Without rest days, the ‘micro-tears in your muscles’ can’t heal, and so your muscles will ‘feel inflamed, swollen and exhausted.’  


Dehydration can have a significant impact on performance. According to Bannerhealth, a 2% reduction in fluids can lead to a 10 to 20% drop in performance. It can also prevent your body from thermoregulating effectively, making you feel more tired and sweaty. Men’s Health recommends 8 oz (237 ml) of water right before exercising and then doubling it within half an hour of finishing to ensure you’re hydrated. 

woman in gray tank top waking up in bed

Poor sleep quality 

Sleep doesn’t just help us feel better, it can also help us perform better. If you’re struggling with low energy while exercising, it’s worth tracking your sleeping habits. Much like the issue of overtraining, poor sleep prevents the body from repairing the muscles activated during exercise, and at night the body releases its growth hormone. Sleep is also an important factor in mental fatigue. You’re less likely to exercise when you’re tired, and even if you do, you’ll probably be more tempted to give up earlier. 

Potential underlying health conditions 

If you’re struggling with exercise and regularly feeling tired after only a few minutes, it’s worth talking to a health professional to see if there’s an underlying medical cause. Most people have the odd day where they just can’t muster the energy, but if it’s becoming more regular or if you’re worried, then it’s time to ask for a professional opinion. It could be as simple as a vitamin or mineral deficiency, or it could be related to a potential heart issue.

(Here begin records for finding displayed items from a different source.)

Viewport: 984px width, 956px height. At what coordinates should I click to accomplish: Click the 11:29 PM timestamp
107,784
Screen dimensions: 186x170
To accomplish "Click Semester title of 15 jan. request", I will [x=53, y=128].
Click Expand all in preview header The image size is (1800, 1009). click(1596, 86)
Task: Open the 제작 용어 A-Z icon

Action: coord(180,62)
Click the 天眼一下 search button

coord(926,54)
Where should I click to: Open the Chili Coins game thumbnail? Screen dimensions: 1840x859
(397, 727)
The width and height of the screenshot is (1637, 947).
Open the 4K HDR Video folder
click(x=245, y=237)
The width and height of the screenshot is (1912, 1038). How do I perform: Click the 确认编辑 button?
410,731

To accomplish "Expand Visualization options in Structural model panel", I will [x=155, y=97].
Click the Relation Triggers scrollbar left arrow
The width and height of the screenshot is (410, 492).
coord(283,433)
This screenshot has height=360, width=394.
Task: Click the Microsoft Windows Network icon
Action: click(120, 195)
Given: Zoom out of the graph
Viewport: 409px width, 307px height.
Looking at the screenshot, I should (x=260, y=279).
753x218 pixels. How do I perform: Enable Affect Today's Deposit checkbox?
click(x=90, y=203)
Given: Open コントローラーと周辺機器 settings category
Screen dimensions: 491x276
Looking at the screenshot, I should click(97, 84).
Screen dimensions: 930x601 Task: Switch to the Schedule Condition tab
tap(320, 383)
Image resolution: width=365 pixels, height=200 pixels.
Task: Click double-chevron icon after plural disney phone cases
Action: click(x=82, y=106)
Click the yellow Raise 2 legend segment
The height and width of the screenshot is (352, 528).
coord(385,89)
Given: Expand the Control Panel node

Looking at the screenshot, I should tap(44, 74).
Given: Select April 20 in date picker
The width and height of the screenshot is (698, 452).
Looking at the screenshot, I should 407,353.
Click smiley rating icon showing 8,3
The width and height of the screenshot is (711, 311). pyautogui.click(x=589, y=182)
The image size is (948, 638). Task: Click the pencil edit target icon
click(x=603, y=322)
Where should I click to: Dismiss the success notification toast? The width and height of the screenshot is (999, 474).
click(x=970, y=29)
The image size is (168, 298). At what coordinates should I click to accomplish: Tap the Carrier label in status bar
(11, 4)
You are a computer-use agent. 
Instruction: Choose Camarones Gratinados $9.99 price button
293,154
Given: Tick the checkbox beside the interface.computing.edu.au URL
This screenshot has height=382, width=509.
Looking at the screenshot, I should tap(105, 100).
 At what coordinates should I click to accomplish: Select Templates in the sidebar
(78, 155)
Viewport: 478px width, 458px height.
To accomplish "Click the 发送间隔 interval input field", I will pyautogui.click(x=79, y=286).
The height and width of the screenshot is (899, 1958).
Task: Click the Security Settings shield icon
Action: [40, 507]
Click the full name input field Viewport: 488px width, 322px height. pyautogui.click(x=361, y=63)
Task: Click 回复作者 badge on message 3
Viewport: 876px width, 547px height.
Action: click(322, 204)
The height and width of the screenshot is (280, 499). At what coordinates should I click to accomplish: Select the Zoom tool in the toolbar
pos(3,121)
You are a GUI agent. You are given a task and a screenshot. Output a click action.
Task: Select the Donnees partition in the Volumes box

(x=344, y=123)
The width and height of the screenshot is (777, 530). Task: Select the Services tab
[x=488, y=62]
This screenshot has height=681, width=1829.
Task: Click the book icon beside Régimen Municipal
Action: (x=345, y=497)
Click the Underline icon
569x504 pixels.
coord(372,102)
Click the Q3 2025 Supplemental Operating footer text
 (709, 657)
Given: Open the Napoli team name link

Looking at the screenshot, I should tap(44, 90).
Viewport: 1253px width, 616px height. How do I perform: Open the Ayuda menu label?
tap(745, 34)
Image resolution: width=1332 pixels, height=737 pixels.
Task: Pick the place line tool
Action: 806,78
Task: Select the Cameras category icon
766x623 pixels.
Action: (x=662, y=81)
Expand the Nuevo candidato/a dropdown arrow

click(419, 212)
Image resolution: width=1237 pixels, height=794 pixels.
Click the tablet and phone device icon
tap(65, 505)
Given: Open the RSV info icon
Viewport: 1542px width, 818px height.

There can be several reasons for feeling tired after only a short period of exercise. It’s worth looking at what you’re eating and ensuring that you support any physical activity with a nutritionally balanced diet. Tracking your water intake and keeping an eye on the hours you sleep can also help. Overtraining can be detrimental to your fitness goals, so you should stay mindful of that, and don’t forget that your body is still benefiting from your workouts even when you take the night off. And, of course, if your tiredness persists or if you’re worried, then get a professional medical opinion.